Some hard, brain teasing trick questions include conundrums: Johnny’s mother had three children. The first was named April and the second was named May. What was the third child’s name? The answer to this question is “Johnny.” A trick question can be defined as one that is difficult to answer because there is a hidden complexity or because the obvious answer is not the correct one.
An example of a trick question is: Before Mt. Everest was discovered, what was the highest mountain in the world? The answer to that is “Mt. Everest," because it was still the highest mountain even before it was discovered. Another trick question is: How much dirt is there in a hole that measures two feet by three feet by four feet? The answer is “none," because there’s no dirt in a hole. Both of these questions use verbal misdirection to fool the reader.
Another example of a trick question is this: What word in the English language is always spelled incorrectly? The answer is “incorrectly." Yet another trick question goes as follows: If you were running a race and you passed the person in second place, what place would you be in now? The answer is “second place." You passed the person in second place, not first. Both of these questions actually give away the answer but misdirect the reader by the wording of the question.

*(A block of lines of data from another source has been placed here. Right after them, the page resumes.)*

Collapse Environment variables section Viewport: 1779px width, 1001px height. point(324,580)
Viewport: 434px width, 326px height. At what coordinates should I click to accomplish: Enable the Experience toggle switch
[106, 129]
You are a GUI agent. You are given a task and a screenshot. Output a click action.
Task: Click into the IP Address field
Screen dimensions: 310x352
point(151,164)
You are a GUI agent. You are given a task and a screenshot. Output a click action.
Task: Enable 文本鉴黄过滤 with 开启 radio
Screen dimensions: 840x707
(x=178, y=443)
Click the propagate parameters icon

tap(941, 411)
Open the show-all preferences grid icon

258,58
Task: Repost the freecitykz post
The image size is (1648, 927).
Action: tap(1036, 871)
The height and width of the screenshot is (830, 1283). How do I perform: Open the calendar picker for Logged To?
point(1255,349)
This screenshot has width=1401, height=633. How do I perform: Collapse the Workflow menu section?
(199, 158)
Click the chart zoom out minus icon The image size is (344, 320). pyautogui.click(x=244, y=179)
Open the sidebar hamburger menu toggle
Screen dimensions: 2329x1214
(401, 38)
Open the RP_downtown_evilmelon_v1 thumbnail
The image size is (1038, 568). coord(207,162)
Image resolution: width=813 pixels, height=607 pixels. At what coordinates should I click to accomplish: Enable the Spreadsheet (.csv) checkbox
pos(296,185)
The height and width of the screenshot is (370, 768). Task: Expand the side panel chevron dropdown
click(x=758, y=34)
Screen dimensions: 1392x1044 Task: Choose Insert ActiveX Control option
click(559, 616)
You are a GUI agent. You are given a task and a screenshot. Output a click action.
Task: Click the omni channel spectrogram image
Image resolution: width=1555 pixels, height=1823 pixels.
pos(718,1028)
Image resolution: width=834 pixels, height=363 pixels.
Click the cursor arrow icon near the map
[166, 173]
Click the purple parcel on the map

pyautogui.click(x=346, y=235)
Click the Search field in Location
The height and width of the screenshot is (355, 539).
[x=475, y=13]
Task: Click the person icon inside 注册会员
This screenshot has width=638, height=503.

Still another trick question would be this one: Which is correct to say, “The yolk of the egg is white” or “The yolk of the egg are white?” The answer is “neither." Egg yolks are yellow, not white. A final trick question is this: A farmer has five haystacks in one field and four haystacks in another. How many haystacks would he have if he combined them all in one field? The answer is “one." If he combines all his haystacks together, they all become one big stack. These questions trick the reader into thinking about one aspect of the question to the exclusion of the real clue to the answer.